A finales de los años sesenta, Mario Vargas Llosa enseñaba Literatura en el Kings College, de la Universidad de Londres. Entonces irrumpió en su vida la súper agente literaria Carmen Balcells. «Ella, súbitamente, desembarcó en mi casa y me ordenó: Renuncia a tus clases de inmediato. Tienes que dedicarte sólo a escribir. Le repuse que tenía mujer y dos hijos y que no podía hacerles esa bellaquería de dejarlos morirse de hambre. Me preguntó cuánto ganaba enseñando. Era el equivalente de quinientos dólares. Yo te los doy a partir de este fin de mes. Sal de Londres e instálate en Barcelona, que es más barato. Le obedecí y nunca me he arrepentido de ello».

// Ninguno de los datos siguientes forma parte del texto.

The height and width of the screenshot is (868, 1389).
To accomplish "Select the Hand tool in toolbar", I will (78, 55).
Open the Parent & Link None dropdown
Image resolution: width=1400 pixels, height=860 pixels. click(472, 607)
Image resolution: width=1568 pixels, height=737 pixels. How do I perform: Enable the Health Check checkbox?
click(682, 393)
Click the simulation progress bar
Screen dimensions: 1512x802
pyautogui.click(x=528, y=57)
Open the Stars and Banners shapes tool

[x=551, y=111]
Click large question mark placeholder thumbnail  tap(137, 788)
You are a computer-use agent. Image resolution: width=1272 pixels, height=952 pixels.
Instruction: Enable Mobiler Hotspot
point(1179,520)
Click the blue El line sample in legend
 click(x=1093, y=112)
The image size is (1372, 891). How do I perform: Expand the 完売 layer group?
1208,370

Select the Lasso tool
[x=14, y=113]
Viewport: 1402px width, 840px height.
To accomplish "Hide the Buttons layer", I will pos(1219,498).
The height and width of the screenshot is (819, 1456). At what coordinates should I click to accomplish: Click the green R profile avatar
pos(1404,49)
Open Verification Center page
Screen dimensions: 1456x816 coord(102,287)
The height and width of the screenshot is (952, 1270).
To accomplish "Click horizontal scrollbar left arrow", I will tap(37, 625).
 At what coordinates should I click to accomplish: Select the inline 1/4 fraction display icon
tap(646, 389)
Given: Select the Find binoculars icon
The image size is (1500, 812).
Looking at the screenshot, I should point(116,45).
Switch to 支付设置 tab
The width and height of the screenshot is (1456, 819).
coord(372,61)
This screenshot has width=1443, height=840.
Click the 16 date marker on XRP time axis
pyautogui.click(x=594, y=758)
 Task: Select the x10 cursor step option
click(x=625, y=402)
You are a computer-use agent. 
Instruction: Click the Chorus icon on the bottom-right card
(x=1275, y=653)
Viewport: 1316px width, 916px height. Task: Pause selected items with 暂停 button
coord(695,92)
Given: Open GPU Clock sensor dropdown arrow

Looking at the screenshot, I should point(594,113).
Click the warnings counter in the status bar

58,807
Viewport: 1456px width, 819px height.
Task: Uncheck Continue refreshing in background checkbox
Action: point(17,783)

Eso ha escrito el reciente Premio Nobel de Literatura, a quien admiro como periodista y ensayista. Con sus novelas ya es otra cuestión. Él mismo me desanima a leerlas cuando explica que «una novela ha sido más seductora para mí en la medida en que en ella aparecían, combinadas con pericia en una historia compacta, la rebeldía, la violencia, el melodrama y el sexo». Como es lógico, esos ingredientes aparecen en todas sus historias, así como las cosas que reconoce compartir con Emma Bovary: «Nuestro incurable materialismo, nuestra predilección por los placeres del cuerpo sobre los del alma, nuestro respeto por los sentidos y el instinto, nuestra preferencia por esta vida terrenal a cualquier otra».
Se ha escrito que Vargas Llosa es nada menos que «la moderación, la ecuanimidad, el equilibrio, la comprensión, la liberalidad, el buen sentido». Pero no aclara cómo puede ostentar semejantes virtudes quien colabora asidua y estrechamente con PRISA, reconocida multinacional de la manipulación informativa. Por otra parte, ser anticastrista y liberal no quita ni pone un gramo a su dominio del castellano escrito. Es como decir que le vuelven loco el vino tinto y el revuelto de champiñones.